The Blueprint Global Challenge Awards have come under the spotlight after it emerged that it was a fraudulent scheme

The United Nations in Ghana has distanced itself from the Blueprint Global Challenge Awards, which is spearheaded by one “Dr Kwame Fordjour”.

The awards scheme has been happening for nearly a decade now.

However, it came under intense scrutiny in 2020 when the organisers claimed it was being organised under the auspices of the UN and the Kofi Annan Foundation.

The scheme was later shown to be fraudulent, although several respected media personalities and celebrities were recipients of the award. Sarkodie, Berla Mundi, D Black, Nathaniel Attoh, Johnnie Hughes and many others fell victim to the sham.

The UN office in Ghana said it has no links to the awards scheme and its organisers.

No affiliation

A statement from the UN office in Ghana said neither the UN nor the Kofi Annan Foundation knows anything about the Blueprint Global Challenge Awards.

The office said such information, if genuine, is published on the website of its agencies, through which it usually communicates every official announcement.

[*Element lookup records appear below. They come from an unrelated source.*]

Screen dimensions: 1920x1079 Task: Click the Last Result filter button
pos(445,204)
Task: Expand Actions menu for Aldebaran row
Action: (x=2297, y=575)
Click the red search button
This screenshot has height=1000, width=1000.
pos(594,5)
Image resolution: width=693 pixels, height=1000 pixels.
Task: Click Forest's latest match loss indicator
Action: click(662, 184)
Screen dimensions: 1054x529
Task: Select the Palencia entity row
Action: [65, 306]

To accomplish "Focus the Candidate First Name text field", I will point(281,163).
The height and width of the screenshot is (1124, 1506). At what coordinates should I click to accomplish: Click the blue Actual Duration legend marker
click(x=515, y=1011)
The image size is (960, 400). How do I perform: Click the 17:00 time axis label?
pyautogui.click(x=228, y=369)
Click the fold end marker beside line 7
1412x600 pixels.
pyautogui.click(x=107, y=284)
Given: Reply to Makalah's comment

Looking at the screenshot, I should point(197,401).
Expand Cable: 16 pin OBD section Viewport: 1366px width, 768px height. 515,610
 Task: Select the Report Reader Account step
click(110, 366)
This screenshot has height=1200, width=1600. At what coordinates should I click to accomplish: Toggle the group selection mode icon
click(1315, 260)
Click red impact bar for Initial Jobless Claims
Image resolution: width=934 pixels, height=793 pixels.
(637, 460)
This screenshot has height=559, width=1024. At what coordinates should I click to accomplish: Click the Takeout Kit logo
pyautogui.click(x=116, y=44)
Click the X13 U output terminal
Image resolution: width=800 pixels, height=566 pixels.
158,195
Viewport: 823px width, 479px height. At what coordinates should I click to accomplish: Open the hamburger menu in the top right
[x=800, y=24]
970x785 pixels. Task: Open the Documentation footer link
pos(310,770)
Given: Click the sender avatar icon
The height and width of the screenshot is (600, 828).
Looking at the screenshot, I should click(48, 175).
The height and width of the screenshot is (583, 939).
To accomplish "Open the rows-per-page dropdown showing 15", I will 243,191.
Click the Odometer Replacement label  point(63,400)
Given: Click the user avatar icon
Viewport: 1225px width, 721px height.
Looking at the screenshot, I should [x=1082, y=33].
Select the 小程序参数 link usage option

The attention of the United Nations in Ghana has been drawn to news reports of an award purported to be associated with the United Nations and the Kofi Annan Foundation,” the statement said.

The United Nations in Ghana wishes to state categorically that the United Nations (neither in Ghana or anywhere else) has no affiliation with the Blueprint Global Challenge Awards, nor with the organisation (Blueprint Mission) or its personnel in any way, shape or form.”

It added: “The UN advises that all genuine UN notices follow strict rules and procedures and are announced/published on UN websites.

“We advise the general public to access genuine information by visiting the relevant UN agencies’ websites or the UN Ghana website (https://ghana.un.org/en).”

$10,000 investment

Meanwhile, “Dr” Kwame Fordjour has rejected claims that the awards scheme is fraudulent, despite the UN’s dissociation from it.

According to him, he invested over $10,000 in the scheme. He also denied reports that he took money from the rapper Sarkodie before giving him an award.

In a social media post that went viral, he is heard saying that it was unfair for the public to describe him as a fraudster.

“I used my money, I used more than $10,000 to invest in this award. Sarkodie never paid anything. Ask him; I like him, I don’t think he can lie. I have not even asked for a donation from Sarkodie,” he said.

“Those that know me in London and the US know that I am the man to do this. Their terms don’t define what is intellect. Their terms ‘fraudster’ and ‘scam’, those words do not define my PhD nor global studies,” he said.